Senate Republicans are discussing not allowing the fuel tax to swing by 5 or 10 percent over the course of a year, Harris said. Currently, the gas tax is based on the average wholesale price of gasoline.

The state’s road fund, which funds maintenance and construction on state highway and bridge projects, has been dwindling because low gas prices have led to fewer tax receipts.

Harris had written a bill that would have set a “floor” to the gas tax—meaning the tax rate would stop adjusting once gas prices fell below a certain amount. That legislation was once a likely contender, but Harris said the legislature will not take it up. He said a final bill will depend on leadership of both chambers working together to decide what bill to advance.

Lawmakers have until 11:59 Wednesday evening to pass bills before the governor’s week-and-a-half long veto session—currently there is no fuel tax bill that has passed both the House and Senate. Lawmakers also have an optional two days to pass bills after the veto session.

If nothing is done to adjust the gas tax, local governments stand to lose up to 40 percent of revenue for routine maintenance of roads, Harris said.

“And that’s not just new asphalt—that is potholes, and after the snows that we’ve had you see the potholes cropping up on fairly new-laid asphalt,” Harris said.

The Kentucky state Senate is poised to pass a bill that would restore funds to several programs associated with the 1998 tobacco settlement.

Revenue from the tobacco settlement has flagged as fewer people have bought cigarettes in the state, leading to shortfalls in programs dealing with agriculture, early childhood, cancer research and programs that help people quit smoking.

“It’s what our revenue’s based on and as that goes down, the divisions to each one of those agencies goes down also,” said Sen.

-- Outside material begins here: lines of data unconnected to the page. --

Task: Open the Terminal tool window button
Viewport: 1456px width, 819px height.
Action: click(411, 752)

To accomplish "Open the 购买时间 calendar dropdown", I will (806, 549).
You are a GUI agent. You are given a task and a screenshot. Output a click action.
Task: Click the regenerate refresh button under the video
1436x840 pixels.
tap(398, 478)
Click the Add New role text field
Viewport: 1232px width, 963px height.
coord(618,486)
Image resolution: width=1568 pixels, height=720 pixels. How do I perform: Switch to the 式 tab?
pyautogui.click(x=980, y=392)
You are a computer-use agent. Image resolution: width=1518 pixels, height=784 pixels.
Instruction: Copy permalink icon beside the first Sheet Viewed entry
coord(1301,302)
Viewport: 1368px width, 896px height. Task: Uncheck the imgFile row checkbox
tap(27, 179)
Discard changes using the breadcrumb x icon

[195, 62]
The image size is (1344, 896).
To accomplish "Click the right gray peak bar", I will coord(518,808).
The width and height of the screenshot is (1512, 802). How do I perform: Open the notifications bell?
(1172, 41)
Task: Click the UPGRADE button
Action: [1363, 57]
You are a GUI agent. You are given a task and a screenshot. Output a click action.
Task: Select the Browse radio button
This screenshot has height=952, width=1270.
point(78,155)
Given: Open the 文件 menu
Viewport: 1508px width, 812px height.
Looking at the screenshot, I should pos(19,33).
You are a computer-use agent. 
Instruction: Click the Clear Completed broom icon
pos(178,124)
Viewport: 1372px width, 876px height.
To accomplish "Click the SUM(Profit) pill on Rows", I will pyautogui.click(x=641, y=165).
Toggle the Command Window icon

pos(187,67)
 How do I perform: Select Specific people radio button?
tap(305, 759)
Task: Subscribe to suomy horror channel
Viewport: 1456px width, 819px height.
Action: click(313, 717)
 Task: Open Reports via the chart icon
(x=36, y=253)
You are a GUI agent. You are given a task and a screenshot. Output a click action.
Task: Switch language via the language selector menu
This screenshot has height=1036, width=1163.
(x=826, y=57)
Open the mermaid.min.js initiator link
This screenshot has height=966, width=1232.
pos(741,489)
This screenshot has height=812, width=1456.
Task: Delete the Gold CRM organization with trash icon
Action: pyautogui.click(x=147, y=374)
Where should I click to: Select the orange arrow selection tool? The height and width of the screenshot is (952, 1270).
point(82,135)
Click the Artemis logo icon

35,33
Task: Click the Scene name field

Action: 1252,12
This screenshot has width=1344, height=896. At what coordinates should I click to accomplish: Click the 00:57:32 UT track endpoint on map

Paul Hornback, a Republican from Shelbyville who sponsored the bill.

The extra money comes from a new settlement the state made with tobacco companies in 2014. Under the agreement, the state received an additional $110 million in fiscal year 2014 and over the next three years will receive $57.2 million more than the state had budgeted to receive from the tobacco settlement.

The bill also ensures that the money from the settlement can only be appropriated by the legislature. Last year Gov. Steve Beshear used the money to restore $42.5 million in budget cuts to lung cancer research, agriculture and other health assistance.

Several Senate Republicans suggested that Beshear’s use of the funds was a breach of power and that budget appropriations should be left to the legislature.

Kentucky LRC

The $3.3 billion bonding bill to bail out the state’s ailing teachers retirement fund is dead.

Senate President Robert Stivers on Tuesday stripped the bonding provision from the bill, saying that more time needed to be spent studying and fixing the system before any money was added to the Kentucky Teacher Retirement System.

“There are systemic changes that need to be made in KTRS before we can make it actuarially sound and viable in perpetuity,” Stivers said during a floor speech on Tuesday.

Now if enacted, the bill would set up a committee of lawmakers and hire an independent think tank to study KTRS’ predicament and potential solutions.

The teacher’s pension system only has 53 percent of the money it needs to make future payouts to about 141,000 retired teachers. Earlier this year, KTRS officials said that if the the bonds isn’t issued, the state’s required contributions to the system will double by 2026.

“I just think we’re kicking the can down the road, we’re at historic low interest rates that are available to us,” said Sen. Dorsey, Ridley, a Henderson Democrat. “I think we’re missing an opportunity.”

House Speaker Greg Stumbo, a Prestonsburg Democrat, was noticeably noncritical of Stivers’ decision to remove bonding from the bill. But he still emphasized the need to take advantage of low interest rates on bonding.

“That’s not a bad plan but we just can’t let it go too long where we lose this opportunity to bond to see if we’re going to use bonds,” Stumbo said.

Local Option Sales Tax

After garnering a two-thirds majority vote in the state House, it looks like the local option sales tax bill isn’t going to even get a committee hearing in the Senate.